Judging from his silence on CLASS, Dr. Elmendorf may view protecting his office’s budget analysts as a prime objective of a CBO director. As much as I value loyalty, CBO’s prime loyalty should lay to Congress—and ultimately to the public, which funds both CBO and the programs it analyzes. While Dr. Elmendorf has taken measures to release more information publicly—developments I welcome—such steps generally fall into the realm of making CBO less opaque, rather than truly transparent.

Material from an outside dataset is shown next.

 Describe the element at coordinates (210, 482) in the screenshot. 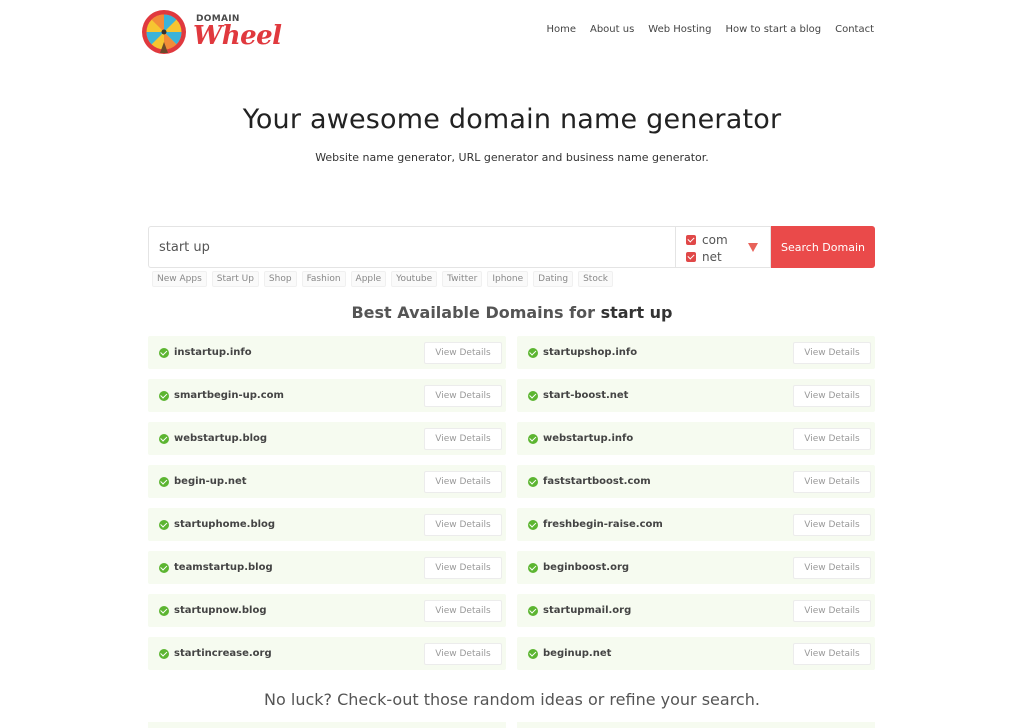

I see `domain-name: begin-up.net` at that location.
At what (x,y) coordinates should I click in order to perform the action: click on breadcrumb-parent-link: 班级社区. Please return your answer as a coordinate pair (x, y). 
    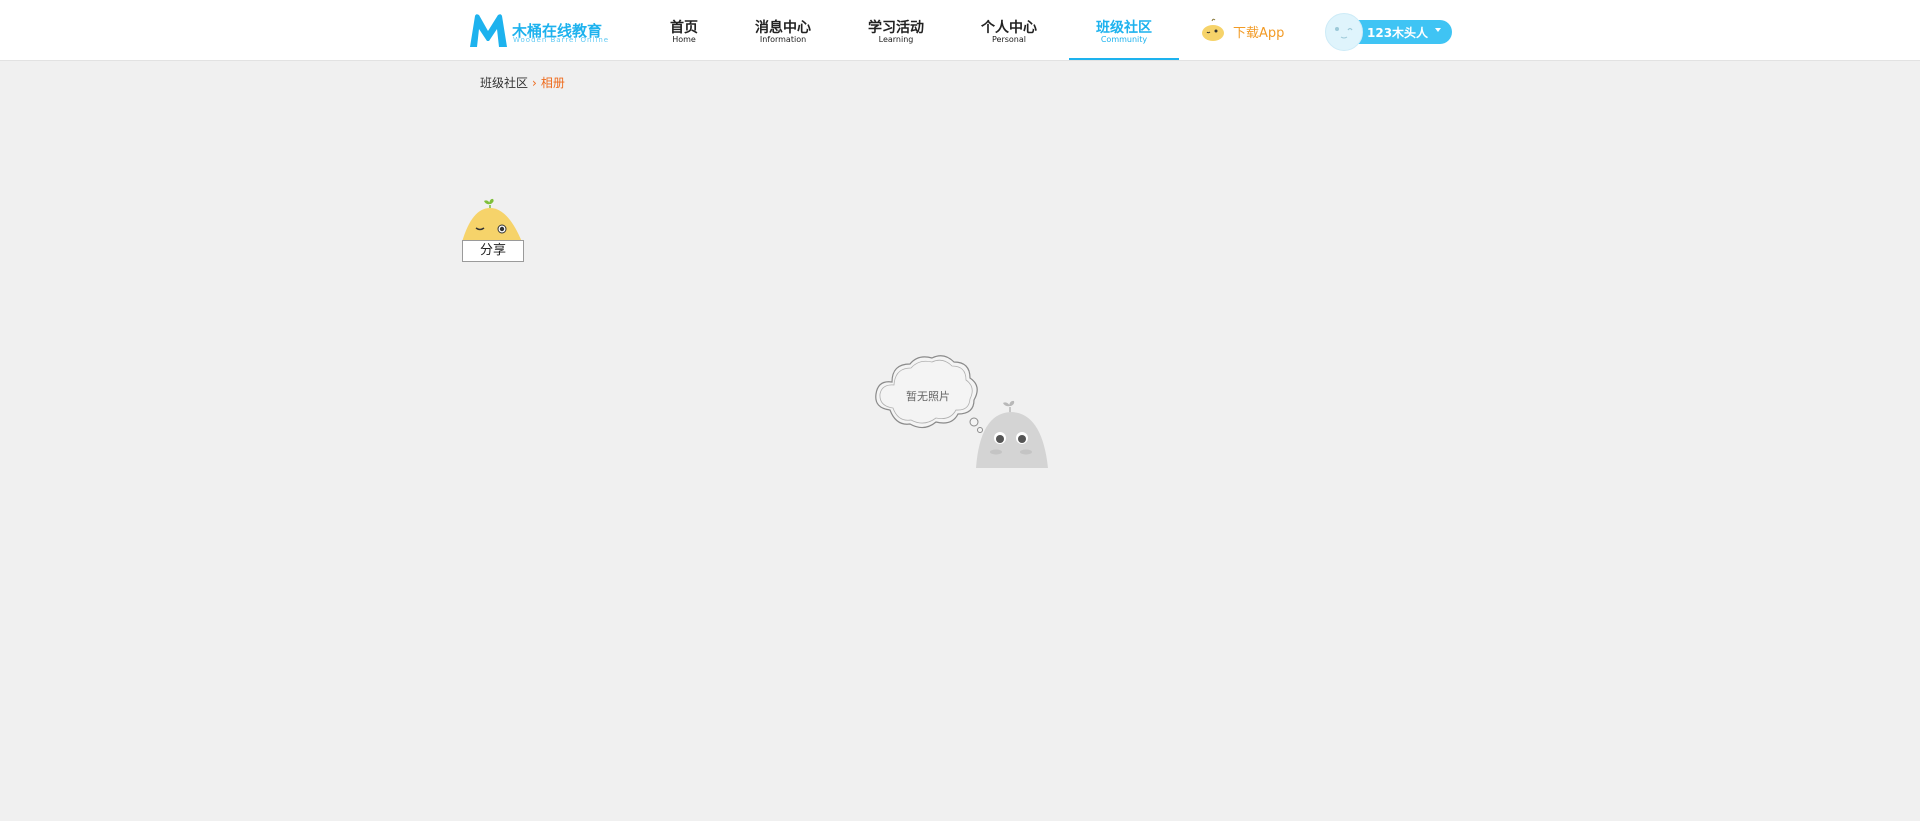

Democrats’ political posturing aside, it’s not partisan to ask for a public explanation why an independent budget office did not produce analyses that could have revealed the instability of an $86 billion “Ponzi scheme” before Congress enacted it into law. In fact, the principles of good governance should compel the Congressional Budget Office in exactly this direction. Hopefully CBO’s next director, whoever he or she is, will move more rapidly down the road of this much-needed transparency.